Da decenni il Verona non investiva questi denari. Gardini assicura che i conti tornano e non ho motivo per non credergli. Ciò significa che in questi anni si è lavorato egregiamente. Dunque non capisco il Setti del ‘Vighini Show’: perché ha predicato male (sminuendo involontariamente anche il suo lavoro) per (poi) razzolare bene? A sentirlo parlare per tre ore di numeri, bilanci e commissioni ai procuratori, quella sera qualche domanda sulle possibilità economiche del Verona me l’ero fatta. Ecco perché anche le parole sono importanti: se Setti avesse pure predicato bene ci saremmo risparmiati un po’ di preoccupazioni. In ‘sti tempi di crisi – anche nel calcio, con società storiche che saltano – non è poco.

Quindi presidente le domando: visto che finanziariamente può e lo ha dimostrato, la prossima sera che viene in tv parliamo solo di calcio?

‘SUD’ AGLI OSPITI: UN PROBLEMA IN PIÙ

Le cose stanno così. Per anni la North Side chiede (comprensibilmente) di avere la curva nord. Volontà anche legittima: due tifoserie nella stessa curva sono un’anomalia tutta veronese, c’è la voglia dei clivensi di distinguersi e, soprattutto, la Sud è da sempre il tempio laico della tifoseria dell’Hellas. Così Campedelli (altrettanto comprensibilmente) accontenta i suoi sostenitori, ma cosa fa? Sposta (meno comprensibilmente) i tifosi ospiti in sud superiore. Dico, era proprio necessario? No. Non si potevano mettere altrove? Sì. Sarebbe stato burocraticamente più complesso, ma non nascondo che avrei apprezzato questo sforzo di volontà. Così non è stato.

Dall’altra parte c’è il Verona, ci sono Setti e Gardini, senza il potere di incidere nella fattispecie (lo stadio è del Comune), ciò non toglie che avrei desiderato da parte loro un maggiore pressing per evitare che tutto questo accadesse, anche perché presumo non abbiano vissuto con giubilo la faccenda, anzi.

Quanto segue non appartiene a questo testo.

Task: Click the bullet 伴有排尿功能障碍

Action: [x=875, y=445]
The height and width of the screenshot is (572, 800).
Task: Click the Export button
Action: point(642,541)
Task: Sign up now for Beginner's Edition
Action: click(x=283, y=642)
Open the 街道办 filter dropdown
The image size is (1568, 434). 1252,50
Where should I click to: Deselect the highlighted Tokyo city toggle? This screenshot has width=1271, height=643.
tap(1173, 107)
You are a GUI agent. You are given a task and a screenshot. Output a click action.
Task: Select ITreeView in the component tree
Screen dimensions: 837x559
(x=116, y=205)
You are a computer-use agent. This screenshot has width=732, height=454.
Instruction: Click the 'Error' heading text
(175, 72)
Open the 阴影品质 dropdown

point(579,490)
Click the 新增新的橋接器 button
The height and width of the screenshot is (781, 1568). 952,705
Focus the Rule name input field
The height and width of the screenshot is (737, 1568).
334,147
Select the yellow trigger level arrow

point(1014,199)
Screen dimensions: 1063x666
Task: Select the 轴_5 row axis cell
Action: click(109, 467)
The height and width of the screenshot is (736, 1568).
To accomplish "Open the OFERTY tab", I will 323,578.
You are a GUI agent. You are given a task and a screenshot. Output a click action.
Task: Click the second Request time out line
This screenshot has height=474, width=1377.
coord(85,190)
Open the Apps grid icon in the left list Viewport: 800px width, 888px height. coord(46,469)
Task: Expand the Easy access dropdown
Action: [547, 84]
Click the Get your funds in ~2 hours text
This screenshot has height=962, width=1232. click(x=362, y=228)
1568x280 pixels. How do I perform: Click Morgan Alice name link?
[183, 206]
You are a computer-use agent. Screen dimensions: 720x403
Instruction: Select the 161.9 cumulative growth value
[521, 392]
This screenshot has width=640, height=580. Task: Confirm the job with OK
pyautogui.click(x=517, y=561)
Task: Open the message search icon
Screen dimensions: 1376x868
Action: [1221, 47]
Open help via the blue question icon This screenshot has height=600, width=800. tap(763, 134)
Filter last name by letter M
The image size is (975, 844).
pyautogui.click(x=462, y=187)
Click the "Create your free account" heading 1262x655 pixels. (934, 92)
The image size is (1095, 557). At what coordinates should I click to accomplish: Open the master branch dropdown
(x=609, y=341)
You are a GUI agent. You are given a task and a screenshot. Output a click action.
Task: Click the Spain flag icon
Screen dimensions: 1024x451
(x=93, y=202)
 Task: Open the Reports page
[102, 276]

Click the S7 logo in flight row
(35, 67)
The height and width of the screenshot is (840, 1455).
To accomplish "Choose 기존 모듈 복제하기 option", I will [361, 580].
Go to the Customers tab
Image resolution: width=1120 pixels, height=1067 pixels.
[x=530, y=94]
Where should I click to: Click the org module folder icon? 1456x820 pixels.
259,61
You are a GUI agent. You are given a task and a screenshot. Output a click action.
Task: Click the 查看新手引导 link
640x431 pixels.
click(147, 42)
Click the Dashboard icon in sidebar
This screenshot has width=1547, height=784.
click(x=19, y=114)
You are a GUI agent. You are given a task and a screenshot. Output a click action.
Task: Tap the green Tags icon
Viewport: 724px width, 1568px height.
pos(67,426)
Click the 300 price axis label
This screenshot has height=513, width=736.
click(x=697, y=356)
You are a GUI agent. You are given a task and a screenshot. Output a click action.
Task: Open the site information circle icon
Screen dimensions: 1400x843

Il punto è che i tifosi del Verona lamentano pericoli per l’area esterna (il monumento) ed interna alla curva sud; il Chievo però assicura che non ci saranno problemi e che tutto è stato studiato nei particolari. In realtà, penso io, un tifoso ospite potrebbe tranquillamente saltare dalla sud superiore all’inferiore: al Chievo non lo escludono, tuttavia mi spiegano che le eventuali ‘teste calde’ saranno segnalate e punite. Anche il Verona, assicura la dirigenza, è pronto a tutelare in qualsiasi modo la sua tifoseria. Eppure la mia sensazione è che ora ci sia un problema in più, non in meno.

CON PAZZINI MENO SCUSE E PIÙ CORAGGIO

Non ho ricordi, nel Verona, per esborso economico e valore tecnico del giocatore, di un acquisto dell’importanza di Giampaolo Pazzini. Premendo il tasto review e senza scomodare la prima metà degli anni ’80 (epoca a parte per l’Hellas), mi viene in mente Stojkovic, fuoriclasse di altra levatura certo, ma paragonabile per investimento e aspettative al Pazzo. Il decennio successivo ha visto altri grandi vestire il gialloblu, come Mutu, Camoranesi e Morfeo, ma il primo era ancora una promessa, l’indio uno sconosciuto, mentre il genio pupillo di Prandelli un prestito. Nemmeno le recenti intuizioni di Sogliano, Toni e Iturbe, reggono il paragone, perché Toni due estati fa era annoverato già tra i pensionabili, mentre Iturbe solo un giovane in rampa di lancio. Lo stesso vale per due fuoriclasse come Saviola e Marquez, ingaggiati dal Verona al tramonto della carriera (ma a mio avviso ancora in forze per questa serie A; spero che almeno Marquez lo possa dimostrare). Pazzini invece, che è tra i due-tre migliori attaccanti italiani (Toni è fuori classifica), giunge nel pieno della maturità (31 anni nel calcio moderno non sono poi così tanti): l’ingaggio quinquennale di circa 1,2 milioni annui attesta le speranze che Setti e il club ripongono su di lui, bomber prolifico in rapporto alle presenze (101 gol in A in 11 campionati, solo cinque di questi da titolare fisso) e dall’ottimo curriculum anche nei grandi club.

L’ex rossonero e lo stesso Viviani (altro investimento di rilievo per cartellino e contratto) credo siano le cartine di tornasole del nuovo corso del Verona. Un Verona che anche senza Sala (come sarà probabile) guarda più alla parte sinistra della classifica che alla zona retrocessione. Ma per riuscirci, oltre alle tante cose buone fatte, mi aspetto da Mandorlini e squadra qualche alibi in meno e un pizzico di coraggio in più.